In the fourth and final chapter, "White Noise: Jack Gladney
and the Evasion of Responsibility," Miccoli shows how the
"posthuman embrace becomes a submission to the technological other,
rather than an assertion of the human" (107). By
submitting/subjectifying our bodies and psyches to technology,
technology (re)defines us. This is an empowering floodgate for the
posthuman becoming-animal, if only in theory. We empower the
technological to overpower the human in an act of externalization,
projecting subjectivity onto the torrential sphere of mediatized
cultural artifacts that surround us. In so doing, we "evade
responsibility for being human" (119), a means of controlling
oppressive economies of power. To represent this process, Miccoli reads
DeLillo's seminal novel, whose protagonist "provides us with
the most contemporary example of posthuman subjectivity thus far"
(107).
This claim might seem surprising. White Noise (1985), after all, is
not sf. On a good day we might call it very, very, very soft sf
(likewise with The Crying of Lot 49). And posthuman studies has
historically located itself squarely in the genre. By moving outside the
genre, or to its outer limits, Miccoli exposes posthumanity as a
present-day, real-world phenomenon, not something limited to futuristic
diegeses, bodies and minds--precisely the goal he set for himself in his
introduction.
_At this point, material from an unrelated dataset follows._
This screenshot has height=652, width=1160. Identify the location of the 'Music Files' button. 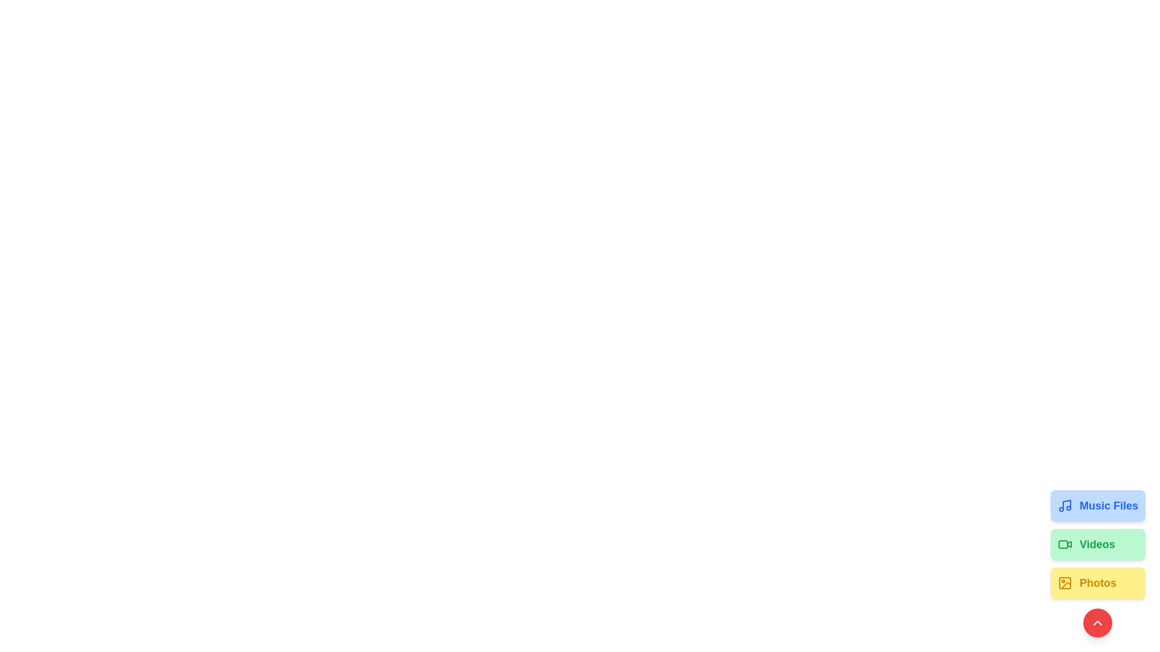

But he is not altogether inattentive to hard sf. A short
conclusion reaffirms what Miccoli asserts in chapter 4 via the film
A.I., a particularly apt text because, while set in the future and
premised on the hard technology of the android, at its core, the film is
about human emotion and family dynamics (as is virtually all of
Spielberg cinema). Most important here is the function of
android-protagonist David, who "represents the very human desire to
see our own suffering reflected in the technological other" (127).
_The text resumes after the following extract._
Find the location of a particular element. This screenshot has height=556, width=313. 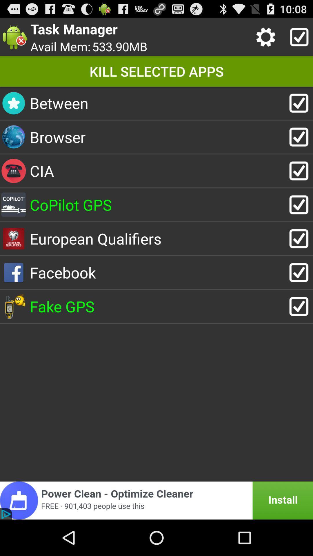

settings options is located at coordinates (267, 37).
A.I. tells the story of David's ever-increasing suffering, prompted
by the desire to reclaim his family (especially the love relationship
with his mother) and status as a "human" after being
abandoned. In the end, he serves as a link between the human (now
extinct) and the technological (evolved A.I.s for whom David signifies
the last vestige of their makers). Containing elements of human self and
technological other, David emerges as the embodiment of the Miccolian
posthuman.
Posthuman Suffering comes to a close with an epilogue,
"Concluding Humanity," that asks readers to take
responsibility for technological empowerment. Moreover, it underscores
the rethinking of posthuman studies that Miccoli calls for throughout
the book:
Posthumanism has the potential to be a discourse that can more
fully address the power structure inherent in humanity's
relationship with technology, but only if it acknowledges the
ontological and epistemological connection between humanity and
technology that has always been present. Failure to do so renders
us blind to the reasons why we empower technology in the first
place, and makes us vulnerable to our own fear that technology is
already superior to us.... It is not simply a question of taking
responsibility for the boundary between ourselves and technology;
we must take responsibility for its creation. (132-33)
Such politically charged rhetoric doesn't work for me, but the
point is clear, and it will no doubt resonate with others. Likewise with
Posthuman Suffering and the Technological Embrace itself. I suspect (and
hope) it will meet with a wide berth of critical acclaim and skepticism.
That's exactly what a successful work of theory should do. Miccoli
has written a book worthy of close attention and capable of leading
posthuman studies down new pathways.